Re: Alright need help with timing/carb/vac adv
w/o getting into setting up advance curve - which can be a bit complicated, esp for a novice - I'd set the thing for total timing and see how she runs.
You'll need either a degreed balancer or a timing tape made for the diameter of your balancer.
The old original iron GM heads from the era seem to like ~36* total. So....with your degreed balancer or correctly installed timing tape, disconnect the vac advance hose from the dist and plug the hose with a golf tee or something. Set the park brake, trans in neutral or park, connect your timing light to the #1 plug wire, driver's side front, and start the motor.
Point the light at the timing pointer, paying attention only to "0" if the pointer is also degreed - operating the throttle by hand - bring the RPMs up to 3000 - 3500 and see where the timing is. If you need more to get to 36, rotate the dist CCW. If you're past 36, rotate it CW. Once happy, clamp it down and recheck. Take the RPMs a bit higher to make sure it isn't still advancing. Once you have it set for 36 total and not still advancing, let the motor idle @ about 800 and see where the timing is now. Probably somewhere between 10-16 advanced.

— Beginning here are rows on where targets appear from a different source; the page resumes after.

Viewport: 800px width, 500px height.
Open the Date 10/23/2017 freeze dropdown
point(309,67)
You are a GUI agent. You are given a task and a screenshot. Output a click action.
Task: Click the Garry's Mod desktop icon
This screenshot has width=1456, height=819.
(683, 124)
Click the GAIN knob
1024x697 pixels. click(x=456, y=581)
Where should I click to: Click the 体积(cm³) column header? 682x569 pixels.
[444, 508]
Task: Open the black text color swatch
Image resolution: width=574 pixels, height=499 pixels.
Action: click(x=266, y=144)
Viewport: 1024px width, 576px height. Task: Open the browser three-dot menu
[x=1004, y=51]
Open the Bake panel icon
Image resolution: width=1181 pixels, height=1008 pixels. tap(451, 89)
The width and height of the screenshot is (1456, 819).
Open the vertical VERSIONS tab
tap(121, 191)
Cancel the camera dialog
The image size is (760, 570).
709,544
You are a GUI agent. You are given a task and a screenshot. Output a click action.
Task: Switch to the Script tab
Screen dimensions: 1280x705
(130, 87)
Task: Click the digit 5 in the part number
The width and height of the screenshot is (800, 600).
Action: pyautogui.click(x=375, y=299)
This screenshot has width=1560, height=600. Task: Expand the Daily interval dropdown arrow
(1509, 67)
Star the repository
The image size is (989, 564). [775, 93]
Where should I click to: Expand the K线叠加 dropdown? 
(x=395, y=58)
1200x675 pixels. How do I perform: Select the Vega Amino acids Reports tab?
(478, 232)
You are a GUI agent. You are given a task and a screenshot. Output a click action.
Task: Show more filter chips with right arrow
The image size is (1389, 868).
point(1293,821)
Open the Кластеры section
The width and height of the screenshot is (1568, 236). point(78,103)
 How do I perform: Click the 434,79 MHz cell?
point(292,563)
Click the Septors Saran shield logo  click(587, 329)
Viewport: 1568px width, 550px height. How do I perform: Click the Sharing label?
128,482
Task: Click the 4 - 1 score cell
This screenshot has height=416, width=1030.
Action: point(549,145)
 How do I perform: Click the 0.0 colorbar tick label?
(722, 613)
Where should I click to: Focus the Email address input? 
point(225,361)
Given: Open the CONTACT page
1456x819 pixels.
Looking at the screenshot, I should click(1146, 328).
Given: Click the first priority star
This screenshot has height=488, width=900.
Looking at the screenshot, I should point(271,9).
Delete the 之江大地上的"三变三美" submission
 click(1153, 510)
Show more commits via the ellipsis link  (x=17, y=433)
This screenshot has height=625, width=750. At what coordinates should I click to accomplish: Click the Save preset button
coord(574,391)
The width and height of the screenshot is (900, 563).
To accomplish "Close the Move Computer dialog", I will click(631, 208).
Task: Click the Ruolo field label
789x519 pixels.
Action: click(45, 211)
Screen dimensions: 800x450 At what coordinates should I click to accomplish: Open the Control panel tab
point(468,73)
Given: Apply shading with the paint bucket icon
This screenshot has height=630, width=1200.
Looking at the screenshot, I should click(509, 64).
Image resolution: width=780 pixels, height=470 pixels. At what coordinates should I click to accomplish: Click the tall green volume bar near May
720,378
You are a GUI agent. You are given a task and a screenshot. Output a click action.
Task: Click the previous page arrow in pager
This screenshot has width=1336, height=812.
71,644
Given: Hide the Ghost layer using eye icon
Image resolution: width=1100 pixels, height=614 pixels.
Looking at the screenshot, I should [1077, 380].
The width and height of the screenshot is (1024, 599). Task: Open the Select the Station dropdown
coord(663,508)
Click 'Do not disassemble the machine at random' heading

Unless you need to mess with the advance curve, this is where you set timing from now on, at idle with VA disconnected and plugged.
It's a bit intimidating setting total timing the first time with your head in there and the motor screaming. Just be sure and keep your fingers and the timing light clear of the fan. Don't wear loose clothing that could get caught in a belt.
I'd expect that cam to have a little more that 11 @ idle, but it also depends on what the idle speed was when checking it. More idle speed = more vacuum. The lumpier the cam as well as the cheaper the vac gauge is can cause an unsteady needle on the vac gauge at idle.
Good luck - we're all counting on you.